◆ Exercise description: The response must consist of the lines below from the one with "The width and height of the screenshot is (1300, 495)." through the one with "Select the 并集合并", exactly as they appear and with both ends kept.

Stored data:

------------------------------------------------------------

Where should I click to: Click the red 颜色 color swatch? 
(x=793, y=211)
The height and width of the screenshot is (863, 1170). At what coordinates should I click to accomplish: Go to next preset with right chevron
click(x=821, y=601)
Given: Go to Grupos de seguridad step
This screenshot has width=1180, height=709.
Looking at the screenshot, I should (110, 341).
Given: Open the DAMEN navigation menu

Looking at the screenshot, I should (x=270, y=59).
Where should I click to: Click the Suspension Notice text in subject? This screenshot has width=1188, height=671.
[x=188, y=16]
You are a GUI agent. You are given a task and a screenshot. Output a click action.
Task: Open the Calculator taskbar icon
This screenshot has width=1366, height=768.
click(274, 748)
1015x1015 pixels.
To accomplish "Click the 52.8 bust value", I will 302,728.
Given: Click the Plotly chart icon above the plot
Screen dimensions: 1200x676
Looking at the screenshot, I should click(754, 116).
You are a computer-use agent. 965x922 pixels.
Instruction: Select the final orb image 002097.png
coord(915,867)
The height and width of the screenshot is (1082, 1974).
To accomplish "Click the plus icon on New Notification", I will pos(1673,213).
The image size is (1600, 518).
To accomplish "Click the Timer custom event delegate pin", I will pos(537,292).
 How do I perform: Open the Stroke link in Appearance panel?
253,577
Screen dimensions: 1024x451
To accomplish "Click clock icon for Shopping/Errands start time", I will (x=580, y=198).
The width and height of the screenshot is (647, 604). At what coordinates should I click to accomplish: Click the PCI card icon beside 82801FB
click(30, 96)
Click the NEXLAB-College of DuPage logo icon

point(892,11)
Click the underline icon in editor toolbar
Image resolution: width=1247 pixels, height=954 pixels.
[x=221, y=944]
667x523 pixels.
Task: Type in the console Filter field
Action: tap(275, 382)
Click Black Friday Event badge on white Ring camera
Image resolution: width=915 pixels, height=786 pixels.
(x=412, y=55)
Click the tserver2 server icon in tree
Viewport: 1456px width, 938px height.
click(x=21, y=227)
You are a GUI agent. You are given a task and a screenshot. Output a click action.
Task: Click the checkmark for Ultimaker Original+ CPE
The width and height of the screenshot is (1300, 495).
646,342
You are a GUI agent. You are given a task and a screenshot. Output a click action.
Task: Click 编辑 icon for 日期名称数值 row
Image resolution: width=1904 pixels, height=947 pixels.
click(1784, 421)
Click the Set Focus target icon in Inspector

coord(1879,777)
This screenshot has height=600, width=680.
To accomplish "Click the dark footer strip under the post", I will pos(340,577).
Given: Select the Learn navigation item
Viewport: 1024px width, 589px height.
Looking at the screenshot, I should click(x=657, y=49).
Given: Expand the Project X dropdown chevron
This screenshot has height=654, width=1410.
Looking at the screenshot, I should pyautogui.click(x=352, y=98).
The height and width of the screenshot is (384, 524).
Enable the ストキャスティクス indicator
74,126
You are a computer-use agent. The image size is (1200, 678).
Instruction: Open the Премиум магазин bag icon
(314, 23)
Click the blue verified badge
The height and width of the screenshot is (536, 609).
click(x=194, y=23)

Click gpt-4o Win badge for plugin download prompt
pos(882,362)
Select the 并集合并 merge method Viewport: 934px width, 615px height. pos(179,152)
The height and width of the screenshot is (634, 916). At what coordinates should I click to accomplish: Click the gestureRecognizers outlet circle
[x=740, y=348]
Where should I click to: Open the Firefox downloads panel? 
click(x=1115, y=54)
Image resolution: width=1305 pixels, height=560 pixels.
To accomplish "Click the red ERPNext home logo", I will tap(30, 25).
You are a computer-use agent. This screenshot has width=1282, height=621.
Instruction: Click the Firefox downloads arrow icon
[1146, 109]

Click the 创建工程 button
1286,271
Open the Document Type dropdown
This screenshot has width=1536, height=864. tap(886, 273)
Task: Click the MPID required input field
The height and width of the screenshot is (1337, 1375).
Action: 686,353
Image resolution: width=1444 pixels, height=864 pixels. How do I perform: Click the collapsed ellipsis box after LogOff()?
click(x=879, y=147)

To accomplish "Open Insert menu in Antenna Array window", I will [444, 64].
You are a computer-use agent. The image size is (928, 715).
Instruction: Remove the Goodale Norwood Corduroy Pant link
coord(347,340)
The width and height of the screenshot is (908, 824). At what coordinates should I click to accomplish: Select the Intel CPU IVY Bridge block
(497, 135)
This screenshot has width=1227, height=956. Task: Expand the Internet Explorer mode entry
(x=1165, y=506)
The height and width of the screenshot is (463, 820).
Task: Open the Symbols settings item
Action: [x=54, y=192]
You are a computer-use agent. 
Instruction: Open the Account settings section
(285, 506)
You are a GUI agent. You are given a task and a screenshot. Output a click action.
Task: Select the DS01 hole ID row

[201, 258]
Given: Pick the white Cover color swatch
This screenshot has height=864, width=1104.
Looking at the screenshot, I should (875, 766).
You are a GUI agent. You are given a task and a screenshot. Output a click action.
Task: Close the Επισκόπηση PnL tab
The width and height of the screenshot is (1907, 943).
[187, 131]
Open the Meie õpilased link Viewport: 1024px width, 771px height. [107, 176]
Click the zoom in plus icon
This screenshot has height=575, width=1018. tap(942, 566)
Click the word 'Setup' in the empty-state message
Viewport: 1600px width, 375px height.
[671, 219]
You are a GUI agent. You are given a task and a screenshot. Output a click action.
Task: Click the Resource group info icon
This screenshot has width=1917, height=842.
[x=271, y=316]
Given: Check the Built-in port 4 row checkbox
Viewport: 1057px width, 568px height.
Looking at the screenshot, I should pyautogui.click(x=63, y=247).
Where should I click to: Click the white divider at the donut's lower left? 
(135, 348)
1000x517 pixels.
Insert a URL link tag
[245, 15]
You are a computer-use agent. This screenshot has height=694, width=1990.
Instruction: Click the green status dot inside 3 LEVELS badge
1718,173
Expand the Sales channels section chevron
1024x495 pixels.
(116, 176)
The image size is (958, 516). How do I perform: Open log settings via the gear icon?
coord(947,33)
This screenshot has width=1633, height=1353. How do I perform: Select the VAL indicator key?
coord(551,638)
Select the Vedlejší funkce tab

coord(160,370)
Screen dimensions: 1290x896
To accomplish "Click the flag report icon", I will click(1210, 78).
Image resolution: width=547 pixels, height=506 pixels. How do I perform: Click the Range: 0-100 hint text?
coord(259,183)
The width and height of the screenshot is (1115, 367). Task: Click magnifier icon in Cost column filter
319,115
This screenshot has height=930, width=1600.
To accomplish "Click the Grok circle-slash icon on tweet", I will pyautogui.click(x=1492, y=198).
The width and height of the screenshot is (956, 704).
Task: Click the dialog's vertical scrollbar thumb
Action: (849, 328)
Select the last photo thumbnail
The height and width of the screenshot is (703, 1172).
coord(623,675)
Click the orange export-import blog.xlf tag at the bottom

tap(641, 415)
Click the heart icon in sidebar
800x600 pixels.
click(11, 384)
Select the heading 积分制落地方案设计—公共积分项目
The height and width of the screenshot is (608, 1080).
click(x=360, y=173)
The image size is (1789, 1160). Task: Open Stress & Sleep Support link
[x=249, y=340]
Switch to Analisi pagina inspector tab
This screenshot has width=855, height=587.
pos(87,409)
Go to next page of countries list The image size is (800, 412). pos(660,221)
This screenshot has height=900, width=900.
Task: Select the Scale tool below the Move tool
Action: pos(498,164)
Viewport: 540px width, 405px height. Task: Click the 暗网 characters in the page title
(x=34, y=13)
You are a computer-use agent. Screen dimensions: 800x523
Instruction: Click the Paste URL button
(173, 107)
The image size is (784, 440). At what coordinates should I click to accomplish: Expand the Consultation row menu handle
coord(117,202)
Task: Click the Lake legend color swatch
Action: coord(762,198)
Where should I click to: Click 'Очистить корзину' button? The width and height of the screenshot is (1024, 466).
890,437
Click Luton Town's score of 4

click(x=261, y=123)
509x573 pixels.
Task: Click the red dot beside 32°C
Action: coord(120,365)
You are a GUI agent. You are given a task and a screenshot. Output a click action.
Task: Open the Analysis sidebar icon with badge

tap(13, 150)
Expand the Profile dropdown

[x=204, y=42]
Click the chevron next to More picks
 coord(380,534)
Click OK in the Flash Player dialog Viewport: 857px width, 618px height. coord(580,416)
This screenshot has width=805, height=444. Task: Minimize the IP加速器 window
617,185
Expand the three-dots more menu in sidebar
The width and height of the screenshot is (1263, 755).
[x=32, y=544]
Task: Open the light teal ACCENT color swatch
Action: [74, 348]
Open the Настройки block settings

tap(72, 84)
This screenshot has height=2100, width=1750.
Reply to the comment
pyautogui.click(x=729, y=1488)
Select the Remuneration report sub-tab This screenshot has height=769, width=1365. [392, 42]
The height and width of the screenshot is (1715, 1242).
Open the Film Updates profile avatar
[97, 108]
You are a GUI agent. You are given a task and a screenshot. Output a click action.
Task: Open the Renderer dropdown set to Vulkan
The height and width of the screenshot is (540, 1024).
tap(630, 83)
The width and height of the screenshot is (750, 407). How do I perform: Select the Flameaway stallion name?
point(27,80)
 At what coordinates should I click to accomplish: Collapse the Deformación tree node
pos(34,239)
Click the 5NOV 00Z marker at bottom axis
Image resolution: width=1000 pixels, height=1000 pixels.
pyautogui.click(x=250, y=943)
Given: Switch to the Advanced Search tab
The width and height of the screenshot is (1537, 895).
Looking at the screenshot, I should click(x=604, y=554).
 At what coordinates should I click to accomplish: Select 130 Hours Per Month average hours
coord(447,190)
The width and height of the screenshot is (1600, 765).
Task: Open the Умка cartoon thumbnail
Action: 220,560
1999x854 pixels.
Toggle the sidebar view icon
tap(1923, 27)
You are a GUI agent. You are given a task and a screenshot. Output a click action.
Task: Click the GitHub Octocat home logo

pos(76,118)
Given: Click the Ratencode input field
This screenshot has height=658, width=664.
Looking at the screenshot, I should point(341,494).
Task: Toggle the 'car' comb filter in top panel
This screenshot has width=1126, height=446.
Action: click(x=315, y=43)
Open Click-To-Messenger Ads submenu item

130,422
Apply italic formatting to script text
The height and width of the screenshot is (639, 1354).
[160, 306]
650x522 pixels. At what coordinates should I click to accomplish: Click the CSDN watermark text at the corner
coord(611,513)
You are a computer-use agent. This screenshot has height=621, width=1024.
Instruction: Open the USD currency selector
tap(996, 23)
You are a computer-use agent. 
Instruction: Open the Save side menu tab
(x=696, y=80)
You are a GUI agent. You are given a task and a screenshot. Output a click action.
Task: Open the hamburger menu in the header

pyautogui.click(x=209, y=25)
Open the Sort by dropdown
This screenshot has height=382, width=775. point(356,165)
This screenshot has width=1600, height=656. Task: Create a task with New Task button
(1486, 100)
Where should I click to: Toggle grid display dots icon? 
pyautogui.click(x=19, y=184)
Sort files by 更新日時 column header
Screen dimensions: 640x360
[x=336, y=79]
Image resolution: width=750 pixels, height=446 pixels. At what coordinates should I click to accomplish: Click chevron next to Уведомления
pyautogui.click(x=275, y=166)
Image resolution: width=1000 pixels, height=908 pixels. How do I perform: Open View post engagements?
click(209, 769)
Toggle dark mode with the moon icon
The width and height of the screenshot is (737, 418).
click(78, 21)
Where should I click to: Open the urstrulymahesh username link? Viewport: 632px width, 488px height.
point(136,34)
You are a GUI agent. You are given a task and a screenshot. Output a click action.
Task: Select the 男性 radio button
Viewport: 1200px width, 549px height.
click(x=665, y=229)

------------------------------------------------------------

◆ Answer section:
The width and height of the screenshot is (1300, 495).
646,342
You are a GUI agent. You are given a task and a screenshot. Output a click action.
Task: Click 编辑 icon for 日期名称数值 row
Image resolution: width=1904 pixels, height=947 pixels.
click(1784, 421)
Click the Set Focus target icon in Inspector

coord(1879,777)
This screenshot has height=600, width=680.
To accomplish "Click the dark footer strip under the post", I will pos(340,577).
Given: Select the Learn navigation item
Viewport: 1024px width, 589px height.
Looking at the screenshot, I should click(x=657, y=49).
Given: Expand the Project X dropdown chevron
This screenshot has height=654, width=1410.
Looking at the screenshot, I should pyautogui.click(x=352, y=98).
The height and width of the screenshot is (384, 524).
Enable the ストキャスティクス indicator
74,126
You are a computer-use agent. The image size is (1200, 678).
Instruction: Open the Премиум магазин bag icon
(314, 23)
Click the blue verified badge
The height and width of the screenshot is (536, 609).
click(x=194, y=23)

Click gpt-4o Win badge for plugin download prompt
pos(882,362)
Select the 并集合并 merge method Viewport: 934px width, 615px height. pos(179,152)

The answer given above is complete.